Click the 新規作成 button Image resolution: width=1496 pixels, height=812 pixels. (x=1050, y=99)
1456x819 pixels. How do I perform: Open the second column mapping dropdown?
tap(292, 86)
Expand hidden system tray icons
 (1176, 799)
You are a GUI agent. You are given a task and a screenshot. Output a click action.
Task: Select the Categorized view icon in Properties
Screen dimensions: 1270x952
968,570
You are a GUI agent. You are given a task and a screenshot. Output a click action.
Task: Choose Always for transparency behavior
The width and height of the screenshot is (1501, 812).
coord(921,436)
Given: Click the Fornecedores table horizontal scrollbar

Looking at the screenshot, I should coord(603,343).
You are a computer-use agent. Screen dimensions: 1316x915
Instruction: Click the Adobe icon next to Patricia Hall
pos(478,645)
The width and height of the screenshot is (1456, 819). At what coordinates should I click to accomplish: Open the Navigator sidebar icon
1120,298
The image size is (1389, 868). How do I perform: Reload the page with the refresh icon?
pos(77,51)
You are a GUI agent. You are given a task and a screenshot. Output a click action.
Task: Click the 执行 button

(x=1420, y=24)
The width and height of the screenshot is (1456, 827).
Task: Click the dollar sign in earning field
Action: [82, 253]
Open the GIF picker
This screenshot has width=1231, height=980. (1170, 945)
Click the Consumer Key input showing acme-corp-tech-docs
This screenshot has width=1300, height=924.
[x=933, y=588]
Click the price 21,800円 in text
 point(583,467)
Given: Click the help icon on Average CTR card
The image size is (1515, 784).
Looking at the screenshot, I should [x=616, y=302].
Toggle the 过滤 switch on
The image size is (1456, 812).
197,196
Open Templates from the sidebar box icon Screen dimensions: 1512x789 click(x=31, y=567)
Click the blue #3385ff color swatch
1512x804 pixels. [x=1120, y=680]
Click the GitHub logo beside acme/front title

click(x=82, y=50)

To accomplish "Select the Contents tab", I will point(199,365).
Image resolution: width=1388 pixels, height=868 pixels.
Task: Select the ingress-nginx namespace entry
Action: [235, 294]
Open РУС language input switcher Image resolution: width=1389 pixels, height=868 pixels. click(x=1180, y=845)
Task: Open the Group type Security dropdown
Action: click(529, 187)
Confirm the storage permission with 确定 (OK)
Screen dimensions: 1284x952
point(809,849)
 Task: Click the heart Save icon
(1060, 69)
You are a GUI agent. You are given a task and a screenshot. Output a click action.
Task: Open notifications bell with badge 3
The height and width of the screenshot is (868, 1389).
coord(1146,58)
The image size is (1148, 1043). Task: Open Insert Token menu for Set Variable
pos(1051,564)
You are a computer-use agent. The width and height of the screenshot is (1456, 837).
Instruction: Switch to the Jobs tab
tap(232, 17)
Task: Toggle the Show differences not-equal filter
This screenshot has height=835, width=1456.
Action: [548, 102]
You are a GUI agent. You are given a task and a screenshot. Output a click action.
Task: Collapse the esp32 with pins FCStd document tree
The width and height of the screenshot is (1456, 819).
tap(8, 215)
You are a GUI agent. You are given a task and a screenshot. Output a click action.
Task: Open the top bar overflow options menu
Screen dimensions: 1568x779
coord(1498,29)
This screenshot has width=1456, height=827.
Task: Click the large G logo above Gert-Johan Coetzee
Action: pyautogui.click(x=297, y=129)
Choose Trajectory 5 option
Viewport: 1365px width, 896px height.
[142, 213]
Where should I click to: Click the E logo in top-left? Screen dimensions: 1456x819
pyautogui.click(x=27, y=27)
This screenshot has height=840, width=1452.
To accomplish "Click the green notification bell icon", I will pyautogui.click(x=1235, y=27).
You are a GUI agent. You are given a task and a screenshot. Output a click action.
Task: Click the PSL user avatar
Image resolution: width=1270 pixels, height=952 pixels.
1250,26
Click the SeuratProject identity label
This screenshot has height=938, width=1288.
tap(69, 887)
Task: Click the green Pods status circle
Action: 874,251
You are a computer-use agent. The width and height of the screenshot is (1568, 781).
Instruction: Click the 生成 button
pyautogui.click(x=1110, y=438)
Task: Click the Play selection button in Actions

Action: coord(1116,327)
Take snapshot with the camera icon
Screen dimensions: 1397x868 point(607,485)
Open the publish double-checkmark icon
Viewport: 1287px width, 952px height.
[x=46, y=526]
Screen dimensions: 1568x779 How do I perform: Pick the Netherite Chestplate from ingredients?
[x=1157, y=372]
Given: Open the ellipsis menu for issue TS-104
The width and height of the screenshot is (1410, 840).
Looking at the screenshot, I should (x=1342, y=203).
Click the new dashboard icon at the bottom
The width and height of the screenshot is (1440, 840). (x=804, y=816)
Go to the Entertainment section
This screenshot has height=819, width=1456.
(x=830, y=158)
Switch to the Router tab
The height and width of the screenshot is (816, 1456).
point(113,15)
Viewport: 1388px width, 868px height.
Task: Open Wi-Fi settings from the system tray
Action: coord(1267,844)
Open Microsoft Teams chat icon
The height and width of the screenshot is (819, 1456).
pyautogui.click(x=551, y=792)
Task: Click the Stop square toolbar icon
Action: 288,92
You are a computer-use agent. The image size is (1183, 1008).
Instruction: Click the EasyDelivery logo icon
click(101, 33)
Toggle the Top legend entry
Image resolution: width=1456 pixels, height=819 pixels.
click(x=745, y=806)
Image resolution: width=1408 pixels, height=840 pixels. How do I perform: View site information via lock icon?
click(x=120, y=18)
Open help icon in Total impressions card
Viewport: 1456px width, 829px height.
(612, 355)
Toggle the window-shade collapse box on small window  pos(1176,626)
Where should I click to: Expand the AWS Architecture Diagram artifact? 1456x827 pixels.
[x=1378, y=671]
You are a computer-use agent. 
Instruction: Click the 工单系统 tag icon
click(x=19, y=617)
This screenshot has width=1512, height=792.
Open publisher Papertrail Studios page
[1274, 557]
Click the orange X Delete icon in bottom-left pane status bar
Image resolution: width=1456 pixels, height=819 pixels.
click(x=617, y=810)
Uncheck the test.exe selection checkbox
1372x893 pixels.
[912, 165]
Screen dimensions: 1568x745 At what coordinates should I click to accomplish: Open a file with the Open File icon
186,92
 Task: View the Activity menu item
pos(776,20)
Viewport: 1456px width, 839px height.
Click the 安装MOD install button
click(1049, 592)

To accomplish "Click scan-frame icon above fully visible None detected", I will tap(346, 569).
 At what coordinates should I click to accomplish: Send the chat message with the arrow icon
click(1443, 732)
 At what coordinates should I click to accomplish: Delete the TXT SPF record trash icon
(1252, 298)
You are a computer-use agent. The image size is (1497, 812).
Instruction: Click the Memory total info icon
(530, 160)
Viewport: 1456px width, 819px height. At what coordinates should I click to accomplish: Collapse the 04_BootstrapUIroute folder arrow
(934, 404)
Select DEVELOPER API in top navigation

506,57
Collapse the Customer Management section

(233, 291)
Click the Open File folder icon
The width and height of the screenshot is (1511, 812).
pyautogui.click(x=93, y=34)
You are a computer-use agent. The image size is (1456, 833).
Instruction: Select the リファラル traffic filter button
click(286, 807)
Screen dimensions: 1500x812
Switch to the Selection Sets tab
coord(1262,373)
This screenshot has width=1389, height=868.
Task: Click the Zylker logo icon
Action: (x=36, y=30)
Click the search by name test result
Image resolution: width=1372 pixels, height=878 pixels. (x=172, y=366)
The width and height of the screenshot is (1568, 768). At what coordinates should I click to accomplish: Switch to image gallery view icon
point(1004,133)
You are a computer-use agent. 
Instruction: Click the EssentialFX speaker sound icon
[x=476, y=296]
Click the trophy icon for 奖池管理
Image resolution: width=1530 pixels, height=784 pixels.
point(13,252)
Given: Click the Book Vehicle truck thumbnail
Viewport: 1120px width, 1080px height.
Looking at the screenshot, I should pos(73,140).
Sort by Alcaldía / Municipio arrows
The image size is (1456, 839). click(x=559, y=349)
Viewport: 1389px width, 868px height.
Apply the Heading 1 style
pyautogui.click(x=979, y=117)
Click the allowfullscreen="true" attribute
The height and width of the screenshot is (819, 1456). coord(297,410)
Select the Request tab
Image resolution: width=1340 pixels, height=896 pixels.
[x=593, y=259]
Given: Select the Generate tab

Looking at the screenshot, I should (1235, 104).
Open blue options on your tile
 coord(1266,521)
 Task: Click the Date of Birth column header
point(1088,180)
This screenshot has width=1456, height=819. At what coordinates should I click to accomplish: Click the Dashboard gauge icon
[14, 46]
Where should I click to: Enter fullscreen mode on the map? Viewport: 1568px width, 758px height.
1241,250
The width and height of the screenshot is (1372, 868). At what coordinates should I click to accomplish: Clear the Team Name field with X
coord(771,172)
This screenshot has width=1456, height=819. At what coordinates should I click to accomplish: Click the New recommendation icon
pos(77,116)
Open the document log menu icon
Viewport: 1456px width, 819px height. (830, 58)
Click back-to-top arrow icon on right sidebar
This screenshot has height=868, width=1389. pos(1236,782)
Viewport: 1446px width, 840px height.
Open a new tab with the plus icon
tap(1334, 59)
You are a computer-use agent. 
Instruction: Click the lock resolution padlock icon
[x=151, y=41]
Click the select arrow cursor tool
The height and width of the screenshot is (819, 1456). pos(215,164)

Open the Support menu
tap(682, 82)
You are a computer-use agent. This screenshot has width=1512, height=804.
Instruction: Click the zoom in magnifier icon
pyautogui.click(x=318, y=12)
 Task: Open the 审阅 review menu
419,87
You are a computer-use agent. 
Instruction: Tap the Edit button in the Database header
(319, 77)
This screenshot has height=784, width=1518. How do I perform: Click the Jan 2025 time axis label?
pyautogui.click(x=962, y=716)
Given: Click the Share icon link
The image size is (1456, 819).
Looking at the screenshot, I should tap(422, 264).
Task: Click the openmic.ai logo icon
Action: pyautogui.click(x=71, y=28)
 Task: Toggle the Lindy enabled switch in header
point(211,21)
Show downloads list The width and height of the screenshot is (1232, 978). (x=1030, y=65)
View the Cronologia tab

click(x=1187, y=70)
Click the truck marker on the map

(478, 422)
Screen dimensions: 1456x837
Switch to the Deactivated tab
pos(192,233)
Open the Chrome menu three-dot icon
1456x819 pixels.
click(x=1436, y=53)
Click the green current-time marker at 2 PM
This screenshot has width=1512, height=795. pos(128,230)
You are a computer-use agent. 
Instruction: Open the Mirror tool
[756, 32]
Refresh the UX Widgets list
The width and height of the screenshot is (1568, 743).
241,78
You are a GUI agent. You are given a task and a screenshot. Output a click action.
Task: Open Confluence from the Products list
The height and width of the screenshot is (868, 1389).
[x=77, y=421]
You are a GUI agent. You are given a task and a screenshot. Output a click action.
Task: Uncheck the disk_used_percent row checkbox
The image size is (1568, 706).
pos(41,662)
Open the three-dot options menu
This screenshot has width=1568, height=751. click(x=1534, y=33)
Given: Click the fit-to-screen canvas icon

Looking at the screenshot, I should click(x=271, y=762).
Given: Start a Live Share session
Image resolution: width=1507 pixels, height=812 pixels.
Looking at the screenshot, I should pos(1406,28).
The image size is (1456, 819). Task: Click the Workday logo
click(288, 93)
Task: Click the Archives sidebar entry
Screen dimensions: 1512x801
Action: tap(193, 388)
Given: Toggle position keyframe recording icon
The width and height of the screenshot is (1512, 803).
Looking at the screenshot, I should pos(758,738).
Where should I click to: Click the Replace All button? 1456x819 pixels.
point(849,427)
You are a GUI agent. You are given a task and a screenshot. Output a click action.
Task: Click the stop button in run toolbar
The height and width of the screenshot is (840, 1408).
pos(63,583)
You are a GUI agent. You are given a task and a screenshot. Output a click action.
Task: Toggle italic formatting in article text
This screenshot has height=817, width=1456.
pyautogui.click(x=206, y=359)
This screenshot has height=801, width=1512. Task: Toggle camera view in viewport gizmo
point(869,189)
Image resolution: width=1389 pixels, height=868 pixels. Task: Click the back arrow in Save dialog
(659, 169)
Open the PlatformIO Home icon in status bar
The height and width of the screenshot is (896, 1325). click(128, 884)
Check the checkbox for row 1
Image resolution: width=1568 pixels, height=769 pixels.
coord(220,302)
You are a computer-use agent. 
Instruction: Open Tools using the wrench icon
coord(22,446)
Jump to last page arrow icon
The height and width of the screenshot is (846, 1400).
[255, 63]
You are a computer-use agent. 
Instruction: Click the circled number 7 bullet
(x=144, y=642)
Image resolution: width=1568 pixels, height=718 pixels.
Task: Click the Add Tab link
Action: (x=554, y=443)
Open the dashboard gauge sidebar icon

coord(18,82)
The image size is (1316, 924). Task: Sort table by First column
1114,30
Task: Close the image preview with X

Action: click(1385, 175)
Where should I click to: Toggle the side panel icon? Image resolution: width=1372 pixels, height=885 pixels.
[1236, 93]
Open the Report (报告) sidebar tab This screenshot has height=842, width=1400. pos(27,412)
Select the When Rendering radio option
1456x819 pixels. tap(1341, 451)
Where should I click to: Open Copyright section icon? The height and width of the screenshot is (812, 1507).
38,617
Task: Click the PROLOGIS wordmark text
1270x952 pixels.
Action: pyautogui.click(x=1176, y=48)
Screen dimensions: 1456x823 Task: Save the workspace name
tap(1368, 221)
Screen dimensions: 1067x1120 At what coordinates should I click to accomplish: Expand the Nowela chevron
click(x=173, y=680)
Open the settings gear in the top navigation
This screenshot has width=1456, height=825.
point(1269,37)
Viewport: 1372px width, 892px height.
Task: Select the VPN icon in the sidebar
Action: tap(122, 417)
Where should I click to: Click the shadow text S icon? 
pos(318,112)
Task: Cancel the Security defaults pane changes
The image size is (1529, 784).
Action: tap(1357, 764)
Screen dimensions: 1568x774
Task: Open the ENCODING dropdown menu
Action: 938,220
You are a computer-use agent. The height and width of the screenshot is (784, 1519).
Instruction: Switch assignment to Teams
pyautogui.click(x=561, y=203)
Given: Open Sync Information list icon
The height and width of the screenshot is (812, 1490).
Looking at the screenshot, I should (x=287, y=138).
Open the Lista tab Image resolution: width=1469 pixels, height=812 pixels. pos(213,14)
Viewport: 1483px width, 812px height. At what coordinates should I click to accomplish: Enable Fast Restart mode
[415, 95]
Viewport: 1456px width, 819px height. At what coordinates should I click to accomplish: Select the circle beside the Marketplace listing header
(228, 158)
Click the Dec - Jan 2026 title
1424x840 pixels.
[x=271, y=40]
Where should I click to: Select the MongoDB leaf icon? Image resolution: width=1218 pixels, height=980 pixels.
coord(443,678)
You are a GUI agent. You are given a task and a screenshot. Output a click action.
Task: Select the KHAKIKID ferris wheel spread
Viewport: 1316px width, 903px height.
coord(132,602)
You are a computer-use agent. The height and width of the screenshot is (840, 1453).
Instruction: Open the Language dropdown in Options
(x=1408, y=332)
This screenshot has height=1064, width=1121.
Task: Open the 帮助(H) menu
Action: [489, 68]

# # # #

◆ **Work request**: Write out the material above exactly, please, from its first line up to and including the line where "Click the Consumer" appears, and stop there.

◆ **Written solution**:
Click the 新規作成 button Image resolution: width=1496 pixels, height=812 pixels. (x=1050, y=99)
1456x819 pixels. How do I perform: Open the second column mapping dropdown?
tap(292, 86)
Expand hidden system tray icons
 (1176, 799)
You are a GUI agent. You are given a task and a screenshot. Output a click action.
Task: Select the Categorized view icon in Properties
Screen dimensions: 1270x952
968,570
You are a GUI agent. You are given a task and a screenshot. Output a click action.
Task: Choose Always for transparency behavior
The width and height of the screenshot is (1501, 812).
coord(921,436)
Given: Click the Fornecedores table horizontal scrollbar

Looking at the screenshot, I should coord(603,343).
You are a computer-use agent. Screen dimensions: 1316x915
Instruction: Click the Adobe icon next to Patricia Hall
pos(478,645)
The width and height of the screenshot is (1456, 819). At what coordinates should I click to accomplish: Open the Navigator sidebar icon
1120,298
The image size is (1389, 868). How do I perform: Reload the page with the refresh icon?
pos(77,51)
You are a GUI agent. You are given a task and a screenshot. Output a click action.
Task: Click the 执行 button

(x=1420, y=24)
The width and height of the screenshot is (1456, 827).
Task: Click the dollar sign in earning field
Action: [82, 253]
Open the GIF picker
This screenshot has width=1231, height=980. (1170, 945)
Click the Consumer Key input showing acme-corp-tech-docs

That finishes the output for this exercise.